Наблюдавшие эту сцену матросы разразились хохотом и грубыми шутками. Анжелика быстро запахнула на груди разрезанную одежду. Глаза ее метали молнии.
А корсар улыбался.
— Женщина! Ну, сегодня для «Гермеса» просто комедию разыгрывают. Старик, перекрашенный в негра, женщина, переодетая мужчиной, марселец, представляющий героя, да еще наш храбрый помощник Корьяно превратился в тритона.
Матросы загрохотали еще сильнее, когда увидели злую гримасу Корьяно, человека с черной повязкой на глазу.
Когда хохот стих, Анжелика бросила:
— И хам, одетый французским дворянином!
Он принял удар, не переставая улыбаться.
— Подумать только! Новые сюрпризы! Женщина, которая умеет острить… Это на Леванте редкость! Пожалуй, мы сегодня не в убытке, господа. Откуда вы, красавица? Из Прованса, как ваши спутники?
Так как она не отвечала, он подошел еще ближе, выхватил у нее из-за пояса кинжал, сорвал затем пояс и взвесил его на руке с понимающей улыбкой, потом раскрыл и одну за другой стал вытаскивать золотые монеты. Матросы с жадно загоревшимися глазами придвинулись к нему; одним взглядом он отослал их в сторону.
Продолжая рыться в поясе, он вытащил письмо в проклеенном мешочке, прочел его и растерянно произнес:
— Мадам дю Плесси-Белльер… — а затем решился:
— Позвольте представиться. Маркиз д'Эскренвиль.
По его поклону было видно, что он получил некоторое образование. Возможно, звание маркиза действительно ему принадлежало. Анжелика возымела надежду, что он отнесется к ней более внимательно, учитывая общественное положение их обоих.
— Я вдова французского маршала и отправлялась в Кандию, где у моего супруга были дела.
Он холодно, одними губами, улыбнулся.
— Меня называют также Ужасом Средиземноморья.
Подумав, он приказал, однако, отвести ее в каюту, предназначенную на «Гермесе» для достойных внимания пассажиров, а скорее — для пассажирок.
Там в старом обитом кожей сундуке Анжелика нашла кучу женских нарядов, европейских и турецких, покрывал и фальшивых драгоценностей.

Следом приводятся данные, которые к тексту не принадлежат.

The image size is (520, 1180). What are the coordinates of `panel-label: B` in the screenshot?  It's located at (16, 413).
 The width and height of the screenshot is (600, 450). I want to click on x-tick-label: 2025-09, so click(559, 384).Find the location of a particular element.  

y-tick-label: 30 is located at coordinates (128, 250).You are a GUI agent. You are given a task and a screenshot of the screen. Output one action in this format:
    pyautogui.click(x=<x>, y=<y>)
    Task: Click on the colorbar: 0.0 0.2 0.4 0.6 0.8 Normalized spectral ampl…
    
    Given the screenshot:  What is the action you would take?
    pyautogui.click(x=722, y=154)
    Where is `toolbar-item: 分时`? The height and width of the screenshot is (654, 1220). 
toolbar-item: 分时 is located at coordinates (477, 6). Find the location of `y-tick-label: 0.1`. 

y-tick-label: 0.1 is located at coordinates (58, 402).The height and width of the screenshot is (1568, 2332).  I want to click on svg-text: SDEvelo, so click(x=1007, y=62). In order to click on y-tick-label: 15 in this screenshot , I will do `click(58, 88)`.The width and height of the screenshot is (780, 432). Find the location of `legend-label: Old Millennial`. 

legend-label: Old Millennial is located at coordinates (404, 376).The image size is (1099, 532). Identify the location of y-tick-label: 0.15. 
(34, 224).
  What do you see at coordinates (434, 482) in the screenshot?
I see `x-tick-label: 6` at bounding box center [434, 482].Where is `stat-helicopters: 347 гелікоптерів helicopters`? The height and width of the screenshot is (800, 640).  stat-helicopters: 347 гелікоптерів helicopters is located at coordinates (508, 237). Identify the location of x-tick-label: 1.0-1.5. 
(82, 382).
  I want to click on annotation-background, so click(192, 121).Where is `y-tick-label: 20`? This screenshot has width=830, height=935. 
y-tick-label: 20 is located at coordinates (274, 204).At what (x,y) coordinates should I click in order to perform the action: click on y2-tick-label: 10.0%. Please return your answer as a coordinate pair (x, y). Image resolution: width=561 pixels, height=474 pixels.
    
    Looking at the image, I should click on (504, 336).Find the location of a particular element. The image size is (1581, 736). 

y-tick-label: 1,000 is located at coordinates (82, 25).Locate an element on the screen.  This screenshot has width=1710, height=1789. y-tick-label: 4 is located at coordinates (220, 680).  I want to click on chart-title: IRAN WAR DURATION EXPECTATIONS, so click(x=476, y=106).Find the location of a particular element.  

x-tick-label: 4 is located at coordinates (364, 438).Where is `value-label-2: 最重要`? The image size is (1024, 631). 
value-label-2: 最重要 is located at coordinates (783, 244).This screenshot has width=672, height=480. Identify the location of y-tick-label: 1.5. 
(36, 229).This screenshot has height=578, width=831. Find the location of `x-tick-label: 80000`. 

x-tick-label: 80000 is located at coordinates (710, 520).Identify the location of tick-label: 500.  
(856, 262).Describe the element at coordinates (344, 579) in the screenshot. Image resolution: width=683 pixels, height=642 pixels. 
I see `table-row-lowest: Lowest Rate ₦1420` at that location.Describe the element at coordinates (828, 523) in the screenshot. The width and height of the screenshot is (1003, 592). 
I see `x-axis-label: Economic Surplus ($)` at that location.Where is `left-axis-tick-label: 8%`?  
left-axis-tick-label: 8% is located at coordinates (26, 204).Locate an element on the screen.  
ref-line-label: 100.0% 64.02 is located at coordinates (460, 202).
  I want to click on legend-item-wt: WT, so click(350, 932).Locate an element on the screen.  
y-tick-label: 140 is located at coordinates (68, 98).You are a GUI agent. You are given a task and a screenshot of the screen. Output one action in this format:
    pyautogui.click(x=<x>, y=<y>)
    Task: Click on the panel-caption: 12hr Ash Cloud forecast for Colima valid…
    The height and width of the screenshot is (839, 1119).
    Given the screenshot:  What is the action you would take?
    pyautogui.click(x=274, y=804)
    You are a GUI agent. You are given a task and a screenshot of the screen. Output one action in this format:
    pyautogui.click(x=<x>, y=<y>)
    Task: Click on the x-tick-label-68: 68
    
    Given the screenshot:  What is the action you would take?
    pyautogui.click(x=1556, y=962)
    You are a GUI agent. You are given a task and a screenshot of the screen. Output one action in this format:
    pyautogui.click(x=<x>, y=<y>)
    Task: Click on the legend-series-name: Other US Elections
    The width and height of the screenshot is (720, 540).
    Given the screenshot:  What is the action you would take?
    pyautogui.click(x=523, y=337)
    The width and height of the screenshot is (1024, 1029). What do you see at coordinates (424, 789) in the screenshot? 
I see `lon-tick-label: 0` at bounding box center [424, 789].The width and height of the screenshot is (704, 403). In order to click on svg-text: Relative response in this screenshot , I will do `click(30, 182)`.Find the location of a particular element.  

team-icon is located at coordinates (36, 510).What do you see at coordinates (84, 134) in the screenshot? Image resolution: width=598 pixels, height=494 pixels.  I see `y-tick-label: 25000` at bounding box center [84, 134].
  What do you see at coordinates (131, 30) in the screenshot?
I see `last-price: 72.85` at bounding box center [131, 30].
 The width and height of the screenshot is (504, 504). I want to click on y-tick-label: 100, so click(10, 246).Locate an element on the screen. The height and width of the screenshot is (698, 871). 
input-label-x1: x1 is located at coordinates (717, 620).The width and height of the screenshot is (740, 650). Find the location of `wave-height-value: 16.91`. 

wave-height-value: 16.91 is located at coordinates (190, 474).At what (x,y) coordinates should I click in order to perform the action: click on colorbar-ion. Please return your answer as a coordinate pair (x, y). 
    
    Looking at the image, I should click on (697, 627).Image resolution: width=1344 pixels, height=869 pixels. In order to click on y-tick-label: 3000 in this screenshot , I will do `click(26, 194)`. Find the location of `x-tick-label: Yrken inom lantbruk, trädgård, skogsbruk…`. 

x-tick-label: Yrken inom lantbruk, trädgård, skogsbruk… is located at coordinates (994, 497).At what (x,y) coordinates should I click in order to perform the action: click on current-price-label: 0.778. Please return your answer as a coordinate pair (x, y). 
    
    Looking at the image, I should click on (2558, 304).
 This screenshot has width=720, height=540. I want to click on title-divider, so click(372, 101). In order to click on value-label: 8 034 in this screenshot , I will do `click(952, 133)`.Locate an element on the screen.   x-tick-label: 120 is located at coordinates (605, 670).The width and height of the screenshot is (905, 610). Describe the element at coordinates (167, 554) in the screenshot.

Она не решалась раздеться. На этом судне она не чувствовала себя в безопасности. Ей казалось, что жадные глаза следят за ней сквозь щели каюты. Но промокшая одежда обволакивала ее ледяным компрессом, зубы выбивали неудержимую дробь. Наконец, сделав страшное усилие, она разделась и с отвращением натянула на себя белое платье, примерно ее размеров, старомодное и не совсем чистое, в котором она, должно быть, выглядела чучелом. Набросив на плечи испанскую шаль, она почувствовала себя лучше, улеглась, поджав ноги, на кушетке и долго не шевелилась, предаваясь мрачным мыслям. От мокрых волос пахло морем, как и от влажных стенок каюты, и ее тошнило от этого запаха.